3. Het verbaast toch wel dat er zich nog steeds procedures voordoen waarin een onjuiste interpretatie wordt gegeven van de toch elementaire onderdelen van de Nbw. Al sinds 1 februari 2009 is de wet zodanig gewijzigd dat de zogeheten ‘verslechterings- en verstoringstoets’ voor projecten en andere handelingen met (alleen) mogelijk negatieve gevolgen uit de wet is verdwenen. Voordien kon nog het standpunt worden ingenomen dat voor een project weliswaar een Nbw-vergunning was vereist, maar dat een passende beoordeling niet noodzakelijk was. Maar overigens gold toen ook al dat als dit project mogelijk significant negatieve gevolgen had, een passende beoordeling moest worden verricht. Verbazingwekkend is het toch wel dat het op dit punt nu nog misgaat.

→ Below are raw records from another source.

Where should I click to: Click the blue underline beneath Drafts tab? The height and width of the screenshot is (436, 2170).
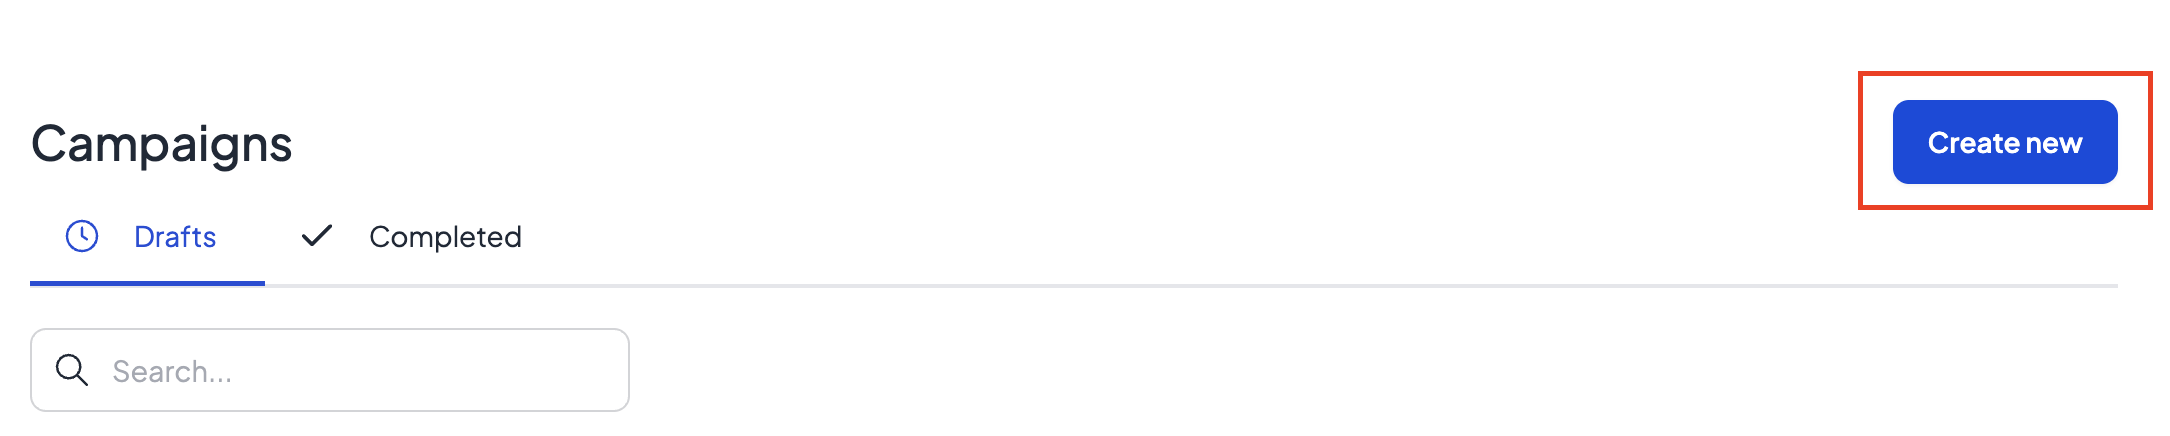147,283
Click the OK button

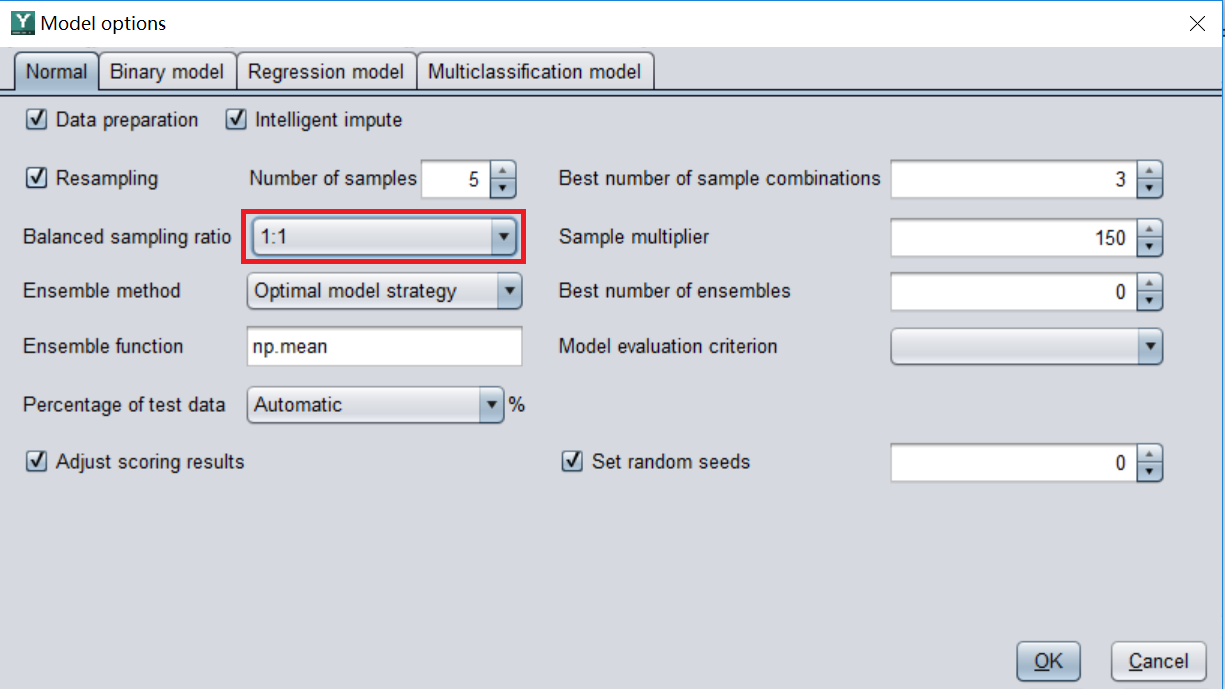1048,661
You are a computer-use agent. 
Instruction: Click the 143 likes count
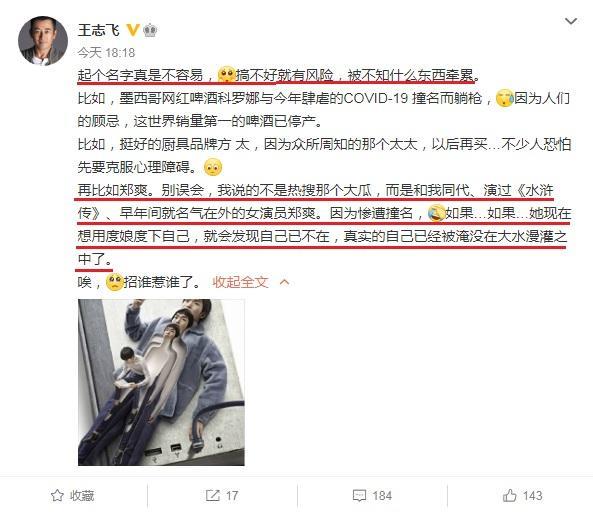point(532,495)
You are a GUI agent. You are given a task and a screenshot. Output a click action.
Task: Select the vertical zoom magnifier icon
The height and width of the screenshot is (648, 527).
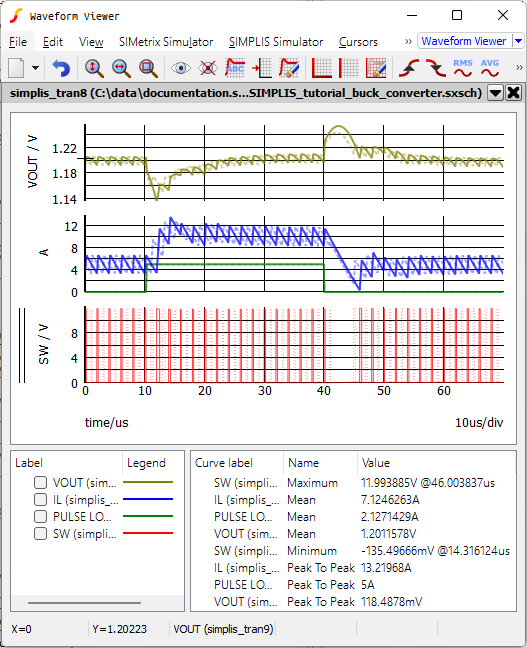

4. Uit de uitspraak blijkt dat tijdens de zitting nog een poging is gedaan om te stellen dat alle ecologische gegevens die waren benut bij de vergunning, gezamenlijk als passende beoordeling konden worden aangemerkt. Indien deze stelling inhoudelijk juist was, had deze nog wel kans van slagen gehad. Immers, de ABRvS heeft al eerder gesteld dat het voor de vraag of iets als een passende beoordeling kan worden aangemerkt, niet relevant is of de desbetreffende ecologische documentatie ook de naam ‘passende beoordeling’ heeft gekregen. Van belang is slechts of de relevante onderzoeken gezamenlijk kunnen worden aangemerkt als een passende beoordeling, zoals de ABRvS ook nu bevestigt in r.o. 4.2. Daarvan is sprake als alle mogelijke effecten van de vergunde activiteit zijn bezien, zodat ook verzekerd kan worden dat de natuurlijke kenmerken van het Natura 2000-gebied niet worden aangetast.

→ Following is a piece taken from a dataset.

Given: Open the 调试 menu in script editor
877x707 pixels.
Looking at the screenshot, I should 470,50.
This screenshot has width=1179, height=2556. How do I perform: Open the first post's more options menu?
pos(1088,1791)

5. Helaas voor de initiatiefnemer (en GS) concludeert de ABRvS dat het uitgevoerde onderzoek niet volledig is. Mogelijke effecten van de verstoring van broedende vogels waarvoor het Natura 2000-gebied is aangewezen, door de geluidbelasting (door het gebruik van het aggregaat) waren niet onderzocht, noch door GS beoordeeld. En dat terwijl in het deskundigenbericht was geconcludeerd dat negatieve effecten door dit geluid niet op voorhand konden worden uitgesloten. De ABRvS beschouwt deze ‘negatieve effecten’ kennelijk, zonder nadere toelichting, als ‘significant negatieve effecten’ – want alleen in die situatie dienen de effecten passend beoordeeld te worden. Eindconclusie is dan ook dat er van een (volledige) passende beoordeling geen sprake was, zodat de Nbw-vergunning niet verleend had mogen worden. De beslissing op bezwaar wordt vernietigd, de (overblijvende) primaire vergunning wordt geschorst. Het is jammer dat de ABRvS – ook vanuit het oogpunt van efficiency – geen tussenuitspraak doet en GS in de gelegenheid stelt het ontbrekende deel van de passende beoordeling aan te vullen. Ik zie niet in dat dit niet mogelijk was – en het had de procedure waarschijnlijk sneller definitief beëindigd.